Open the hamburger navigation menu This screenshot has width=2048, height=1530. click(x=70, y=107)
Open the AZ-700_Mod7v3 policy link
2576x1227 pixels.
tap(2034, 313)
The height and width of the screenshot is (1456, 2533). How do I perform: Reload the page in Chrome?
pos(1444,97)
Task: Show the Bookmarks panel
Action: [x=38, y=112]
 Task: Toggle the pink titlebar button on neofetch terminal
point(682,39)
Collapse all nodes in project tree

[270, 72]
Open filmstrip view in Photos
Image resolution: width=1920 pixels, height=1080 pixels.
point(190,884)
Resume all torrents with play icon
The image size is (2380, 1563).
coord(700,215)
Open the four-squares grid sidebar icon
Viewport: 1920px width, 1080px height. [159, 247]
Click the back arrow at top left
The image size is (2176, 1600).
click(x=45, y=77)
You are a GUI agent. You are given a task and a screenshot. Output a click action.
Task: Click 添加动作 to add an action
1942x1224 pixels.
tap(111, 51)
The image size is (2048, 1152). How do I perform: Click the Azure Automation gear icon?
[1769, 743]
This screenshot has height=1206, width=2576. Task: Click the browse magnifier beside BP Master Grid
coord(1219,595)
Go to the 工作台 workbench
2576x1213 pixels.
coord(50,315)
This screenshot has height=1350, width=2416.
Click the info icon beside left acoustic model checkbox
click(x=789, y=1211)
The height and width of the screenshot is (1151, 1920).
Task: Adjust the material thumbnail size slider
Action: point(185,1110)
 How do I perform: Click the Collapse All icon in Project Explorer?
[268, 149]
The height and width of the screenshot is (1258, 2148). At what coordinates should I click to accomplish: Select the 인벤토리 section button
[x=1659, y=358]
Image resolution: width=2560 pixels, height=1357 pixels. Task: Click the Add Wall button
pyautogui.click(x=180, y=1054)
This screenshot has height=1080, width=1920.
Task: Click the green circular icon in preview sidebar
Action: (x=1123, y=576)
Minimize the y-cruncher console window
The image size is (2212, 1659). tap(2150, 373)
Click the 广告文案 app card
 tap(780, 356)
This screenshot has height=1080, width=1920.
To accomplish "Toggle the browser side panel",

::::::

The full set of records, transcribed exactly, is the answer.

=== Solution for this problem ===
Open the hamburger navigation menu This screenshot has width=2048, height=1530. click(x=70, y=107)
Open the AZ-700_Mod7v3 policy link
2576x1227 pixels.
tap(2034, 313)
The height and width of the screenshot is (1456, 2533). How do I perform: Reload the page in Chrome?
pos(1444,97)
Task: Show the Bookmarks panel
Action: [x=38, y=112]
 Task: Toggle the pink titlebar button on neofetch terminal
point(682,39)
Collapse all nodes in project tree

[270, 72]
Open filmstrip view in Photos
Image resolution: width=1920 pixels, height=1080 pixels.
point(190,884)
Resume all torrents with play icon
The image size is (2380, 1563).
coord(700,215)
Open the four-squares grid sidebar icon
Viewport: 1920px width, 1080px height. [159, 247]
Click the back arrow at top left
The image size is (2176, 1600).
click(x=45, y=77)
You are a GUI agent. You are given a task and a screenshot. Output a click action.
Task: Click 添加动作 to add an action
1942x1224 pixels.
tap(111, 51)
The image size is (2048, 1152). How do I perform: Click the Azure Automation gear icon?
[1769, 743]
This screenshot has height=1206, width=2576. Task: Click the browse magnifier beside BP Master Grid
coord(1219,595)
Go to the 工作台 workbench
2576x1213 pixels.
coord(50,315)
This screenshot has height=1350, width=2416.
Click the info icon beside left acoustic model checkbox
click(x=789, y=1211)
The height and width of the screenshot is (1151, 1920).
Task: Adjust the material thumbnail size slider
Action: point(185,1110)
 How do I perform: Click the Collapse All icon in Project Explorer?
[268, 149]
The height and width of the screenshot is (1258, 2148). At what coordinates should I click to accomplish: Select the 인벤토리 section button
[x=1659, y=358]
Image resolution: width=2560 pixels, height=1357 pixels. Task: Click the Add Wall button
pyautogui.click(x=180, y=1054)
This screenshot has height=1080, width=1920.
Task: Click the green circular icon in preview sidebar
Action: (x=1123, y=576)
Minimize the y-cruncher console window
The image size is (2212, 1659). tap(2150, 373)
Click the 广告文案 app card
 tap(780, 356)
This screenshot has height=1080, width=1920.
To accomplish "Toggle the browser side panel",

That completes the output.